Bendungan ini mulai dibangun pada tahun 2015 dan diresmikan oleh Presiden Joko Widodo pada tahun 2022.[1]
Manfaat
Selain untuk mengairi lahan pertanian seluas 6.695 hektar, bendungan ini juga dimanfaatkan untuk mereduksi debit banjir yang kerap melanda Taliwang sebesar 647 meter kubik per detik dan menyediakan air baku sebesar 0,56 meter kubik per detik. Air yang terbendung oleh bendungan ini juga berpotensi untuk digunakan membangkitkan listrik melalui PLTA berkapasitas 8,8 MW.[2]

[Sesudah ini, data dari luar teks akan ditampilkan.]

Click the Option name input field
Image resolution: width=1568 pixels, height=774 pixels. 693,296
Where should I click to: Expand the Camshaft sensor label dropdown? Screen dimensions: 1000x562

Bendungan ini diharapkan memungkinkan petani di Sumbawa Barat untuk panen sebanyak tiga kali dalam satu tahun.
↑Joga, Nirwono dan Soetomo, Agus (2020). 75 Bendungan Sumber Kehidupan dan Kesejahteraan Rakyat (dalam bahasa Indonesia). Jakarta: Kementerian Pekerjaan Umum dan Perumahan Rakyat. hlm.138–139. ISBN978-623-94752-4-6. Pemeliharaan CS1: Bahasa yang tidak diketahui (link) Pemeliharaan CS1: Banyak nama: authors list (link) Pemeliharaan CS1: Status URL (link)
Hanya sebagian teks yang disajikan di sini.